In [153]:
import random
import matplotlib.pyplot as plt
import matplotlib.ticker as ticker
%matplotlib inline
plt.switch_backend('agg')

Grammar Error Correction with nn.Transformer and torchtext
======================================================

This notebook shows how to train a GEC model based on transformers.

Data Sourcing and Processing
----------------------------

C4 200M dataset from Google Research is used in this notebook. You can find more information about the C4 200M dataset on GR's [BEA 2021 paper](https://aclanthology.org/2021.bea-1.4/).
The already [processed dataset](https://huggingface.co/datasets/liweili/c4_200m) was extracted from Huggingface, then was transformed to HDF5 format for better manageability.

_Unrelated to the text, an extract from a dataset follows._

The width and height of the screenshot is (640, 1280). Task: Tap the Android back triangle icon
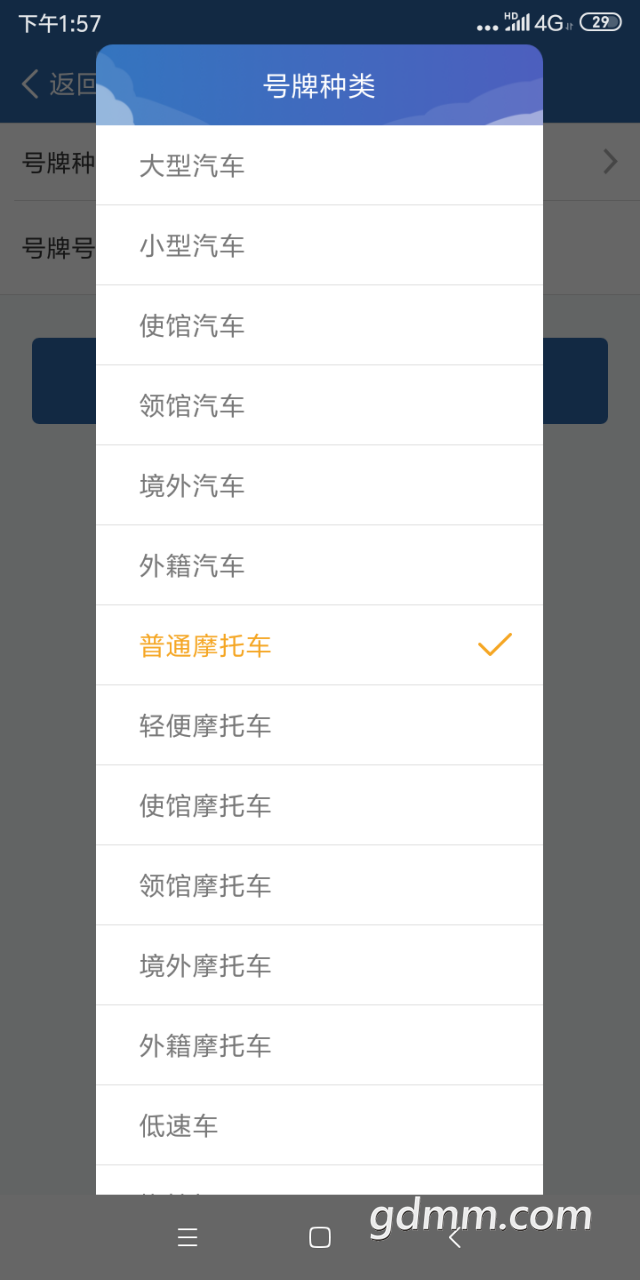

The conversion process was based on this [notebook](https://github.com/rasbt/deeplearning-models/blob/master/pytorch_ipynb/mechanics/custom-data-loader-csv.ipynb).
The final version of the dataset is uploaded on [Kaggle](https://www.kaggle.com/datasets/dariocioni/c4200m).

A custom class ``Hdf5Dataset`` based on ``torch.utils.data.Dataset`` is developed, which yields a pair of source-target raw sentences.

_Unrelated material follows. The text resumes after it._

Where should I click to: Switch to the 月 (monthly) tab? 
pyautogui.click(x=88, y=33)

| source                                             | target                                                  |
|----------------------------------------------------|---------------------------------------------------------|
| Much many brands and sellers still in the market.  | Many brands and sellers still in the market.            |
| She likes playing in park and come here every week | She likes playing in the park and comes here every week |

In [154]:
# Import libraries
import torch
import pandas as pd
import numpy as np
import pathlib as pl

In [155]:
import h5py
from torch.utils.data import Dataset

class Hdf5Dataset(Dataset):
    """Custom Dataset for loading entries from HDF5 databases"""

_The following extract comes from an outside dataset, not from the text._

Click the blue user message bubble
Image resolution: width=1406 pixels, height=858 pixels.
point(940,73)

    def __init__(self, h5_path, transform=None,num_entries = None):

        self.h5f = h5py.File(h5_path, 'r')
        if num_entries:
            self.num_entries = num_entries
        else:
            self.num_entries = self.h5f['labels'].shape[0]
        self.transform = transform

    def __getitem__(self, index):
        if index > self.num_entries:
            raise StopIteration
        input = self.h5f['input'][index].decode('utf-8')
        label = self.h5f['labels'][index].decode('utf-8')
        if self.transform is not None:
            features = self.transform(input)
        return input, label

    def __len__(self):
        return self.num_entries

In [156]:
from typing import Iterable, List
from tqdm import tqdm
import pathlib as pl
from torchtext.data import get_tokenizer

# helper function to yield list of tokens
def yield_tokens(data_iter: Iterable, index: int) -> List[str]:
    language_index = {SRC_LANGUAGE: 0, TGT_LANGUAGE: 1}
    for data_sample in tqdm(data_iter):
        if data_sample[index] and isinstance(data_sample[index],str):
            yield token_transform(data_sample[index])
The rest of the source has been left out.